┏━━
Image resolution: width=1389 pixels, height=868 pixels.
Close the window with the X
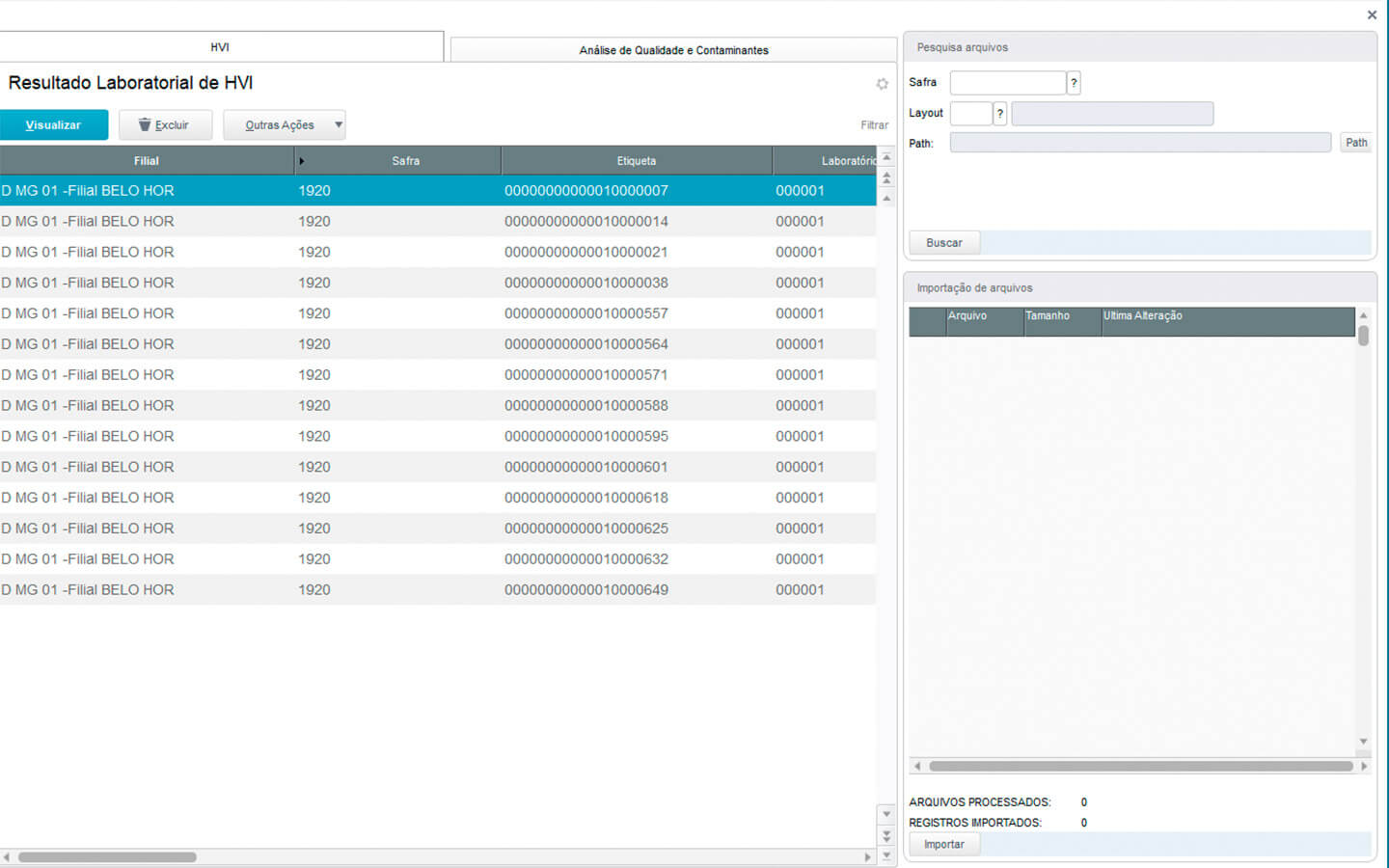[x=1372, y=14]
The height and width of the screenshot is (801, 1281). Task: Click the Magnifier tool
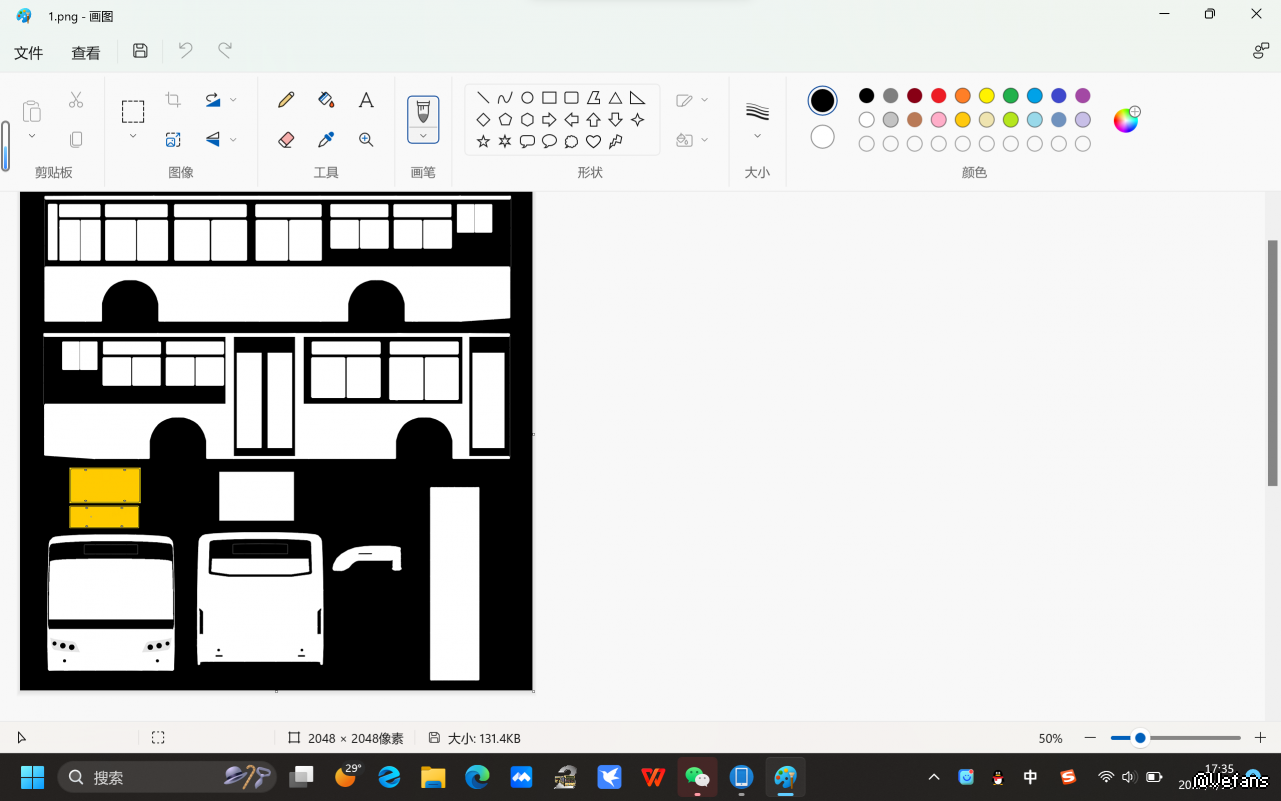point(366,140)
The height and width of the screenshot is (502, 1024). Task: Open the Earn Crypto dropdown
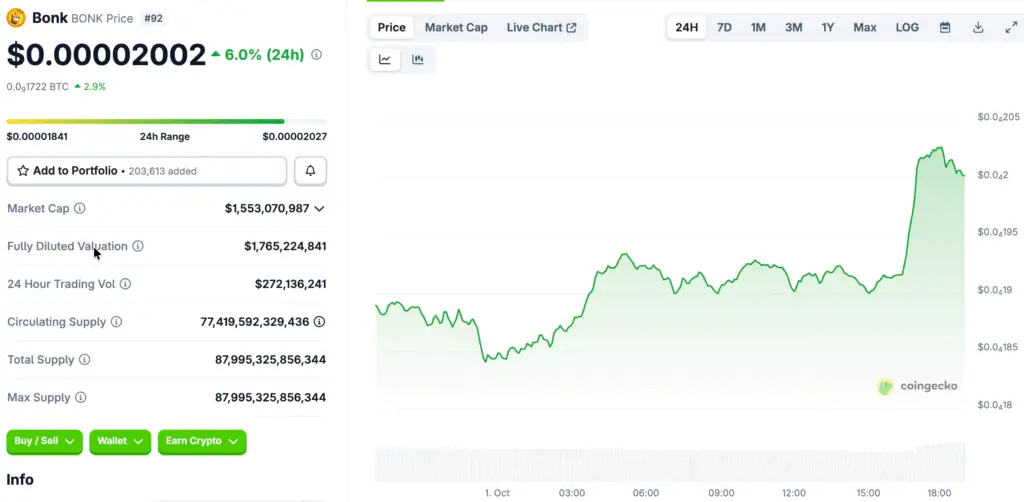(x=202, y=441)
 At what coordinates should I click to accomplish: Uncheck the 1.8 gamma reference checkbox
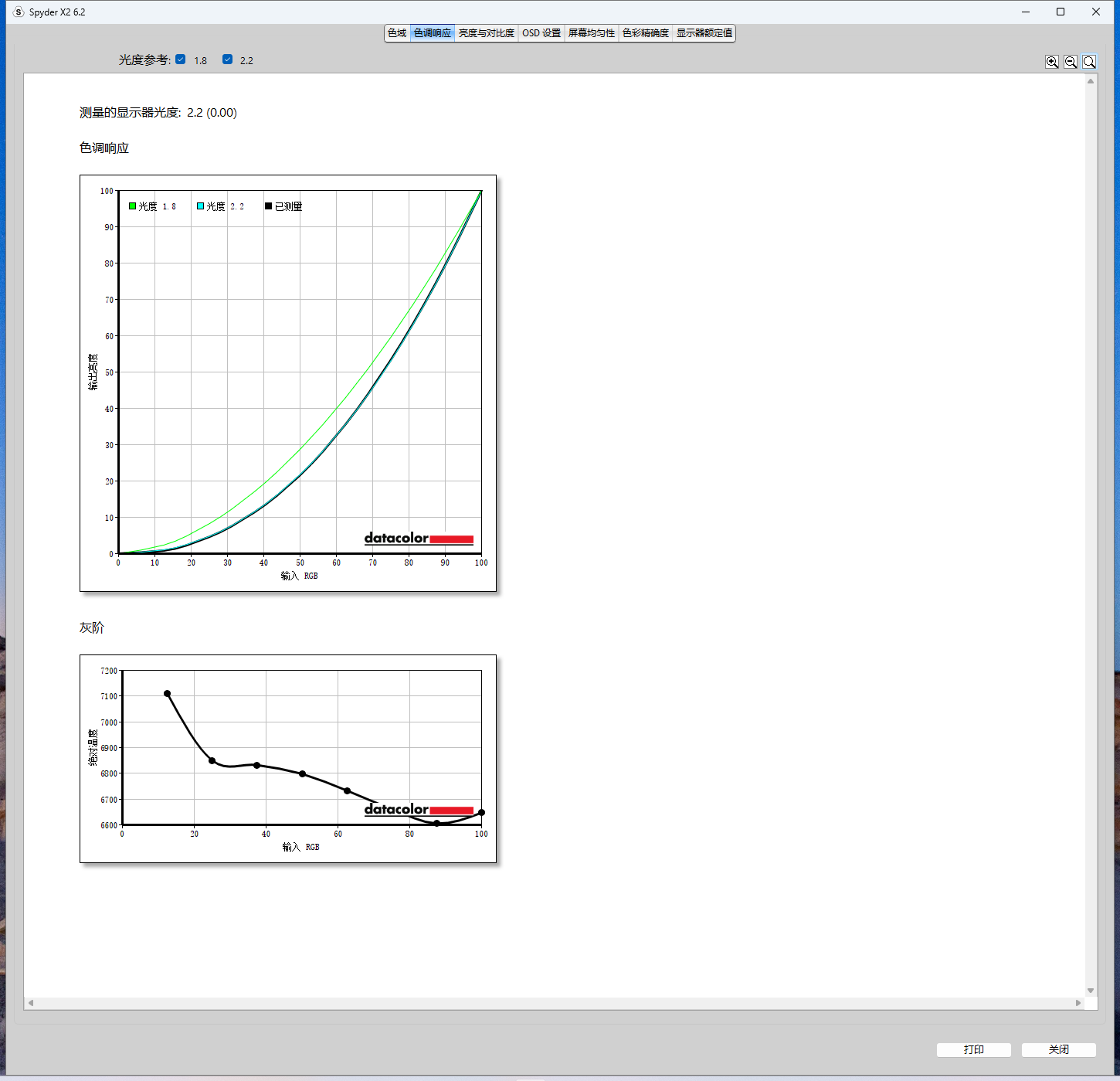181,59
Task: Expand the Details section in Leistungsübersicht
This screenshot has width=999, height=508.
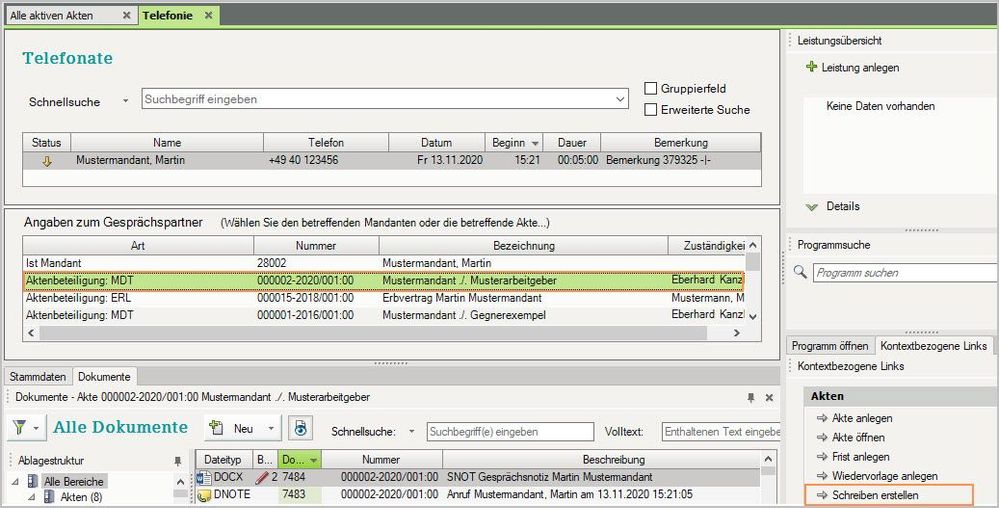Action: pos(812,206)

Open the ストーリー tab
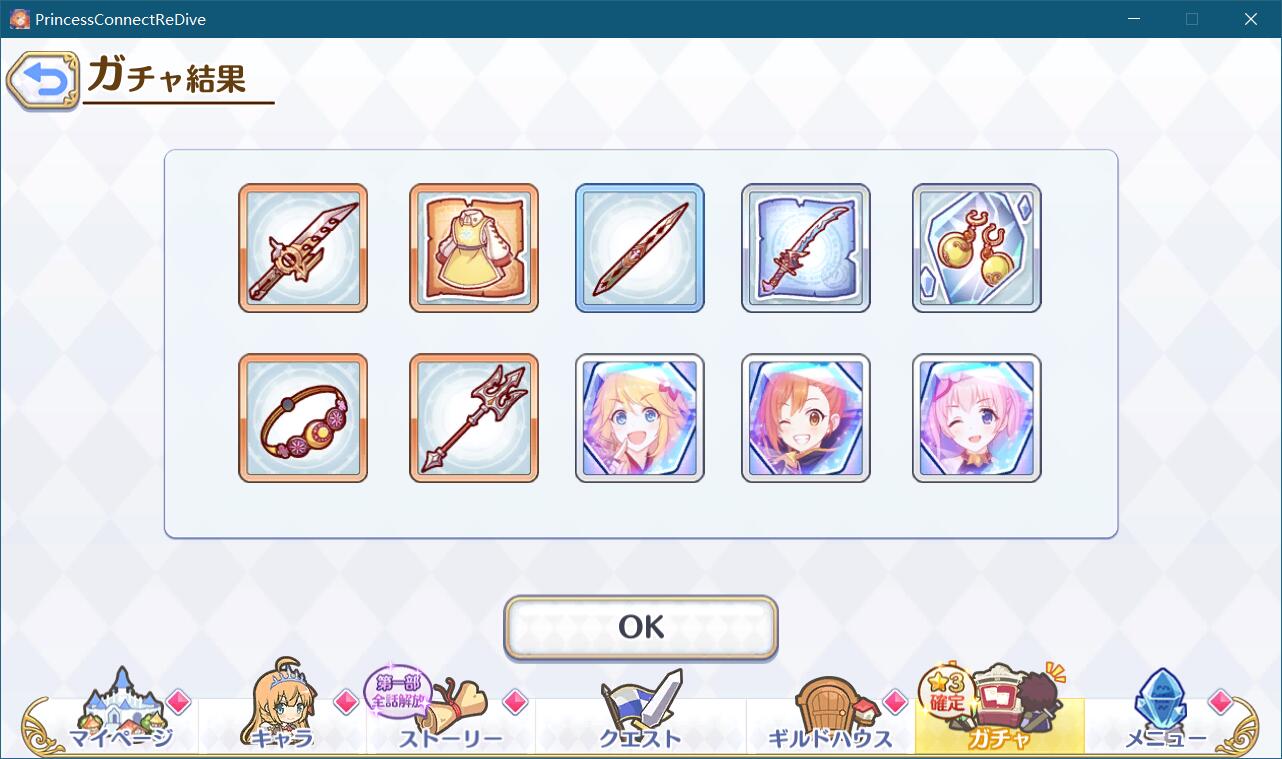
┗━━
### To do:
Return only the lines from the one containing "Close the window with the X" through the last line of the entries above, exactly as written and without pictures.

### Output:
Close the window with the X
[x=1372, y=14]
The height and width of the screenshot is (801, 1281). Task: Click the Magnifier tool
point(366,140)
The height and width of the screenshot is (502, 1024). Task: Open the Earn Crypto dropdown
(x=202, y=441)
 At what coordinates should I click to accomplish: Uncheck the 1.8 gamma reference checkbox
181,59
Task: Expand the Details section in Leistungsübersicht
This screenshot has width=999, height=508.
Action: pos(812,206)

Open the ストーリー tab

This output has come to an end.